JPMorgan Chase finds more than 500 workers got virus relief funds
More than 500 JPMorgan Chase employees got assistance from taxpayers aimed at helping businesses through the pandemic — and dozens of them shouldn't have, according to people with knowledge of the firm's internal investigation.
The discovery that so many people at the largest and most profitable U.S. bank had tapped the Economic Injury Disaster Loan program raised suspicions inside the company and set off a hasty probe, the full extent of which hasn't been previously reported. Bloomberg broke the news earlier this month that at least some staff had abused the program.
After noticing hundreds of employees had received government funds in their accounts, the bank began scrutinizing director-level employees and workers who received certain amounts, according to people with knowledge of the confidential review who spoke on condition they not be named. Of almost two dozen in that first group, the bank found five — none of them director-level employees — had improperly tapped the program, one of the people said.
Ultimately, the bank's look at hundreds of deposits found many were probably legitimate — providing funds, for example, to side businesses run on workers' own time. A JPMorgan spokeswoman declined to comment on its investigation.
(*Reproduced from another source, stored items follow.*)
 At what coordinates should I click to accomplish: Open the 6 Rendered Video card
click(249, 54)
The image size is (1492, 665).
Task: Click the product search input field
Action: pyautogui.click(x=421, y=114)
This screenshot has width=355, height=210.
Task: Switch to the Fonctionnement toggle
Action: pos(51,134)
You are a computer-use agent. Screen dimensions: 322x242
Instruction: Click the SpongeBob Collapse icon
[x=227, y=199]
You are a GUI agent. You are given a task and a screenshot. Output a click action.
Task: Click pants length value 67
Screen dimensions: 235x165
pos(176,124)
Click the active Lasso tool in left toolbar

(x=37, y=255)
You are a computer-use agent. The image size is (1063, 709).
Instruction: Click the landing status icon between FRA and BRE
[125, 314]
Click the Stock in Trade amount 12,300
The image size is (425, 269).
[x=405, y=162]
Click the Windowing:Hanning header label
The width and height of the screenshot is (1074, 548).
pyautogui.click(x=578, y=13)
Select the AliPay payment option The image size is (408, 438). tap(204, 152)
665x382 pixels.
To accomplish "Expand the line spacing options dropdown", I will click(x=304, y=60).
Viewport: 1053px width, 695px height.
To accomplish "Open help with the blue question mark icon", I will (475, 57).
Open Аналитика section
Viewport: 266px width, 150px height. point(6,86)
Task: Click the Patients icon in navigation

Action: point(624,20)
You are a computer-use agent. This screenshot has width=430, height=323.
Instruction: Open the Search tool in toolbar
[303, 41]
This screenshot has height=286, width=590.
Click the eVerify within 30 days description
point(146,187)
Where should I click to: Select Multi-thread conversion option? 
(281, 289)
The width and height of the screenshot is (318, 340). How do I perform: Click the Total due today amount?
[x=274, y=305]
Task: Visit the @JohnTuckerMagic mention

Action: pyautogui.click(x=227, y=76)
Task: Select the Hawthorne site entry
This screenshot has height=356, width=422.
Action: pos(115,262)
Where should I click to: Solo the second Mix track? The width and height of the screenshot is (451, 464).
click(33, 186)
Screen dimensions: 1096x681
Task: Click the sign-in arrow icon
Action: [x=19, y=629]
The figures shed light on the scope of a probe that has spooked the banking industry, in which JPMorgan is known as a standard-bearer with more than a quarter million employees. While JPMorgan revealed its efforts in an all-staff memo, rival banks have remained silent on whether any employees improperly tapped the money.
The Small Business Administration has urged U.S. banks to look out for suspicious deposits from the EIDL program to their customers and even their own staff. While the program offers loans to businesses, much of the concern has focused on its advances of as much as $10,000 that don't have to be repaid. A Bloomberg Businessweek analysis of SBA data in August identified at least $1.3 billion in suspicious payments.
JPMorgan sent a memo to its roughly 256,000 employees on Sept. 8 in which senior leaders said they had seen "instances of customers misusing Paycheck Protection Program Loans, unemployment benefits and other government programs" and that some employees had fallen short on ethical standards, too.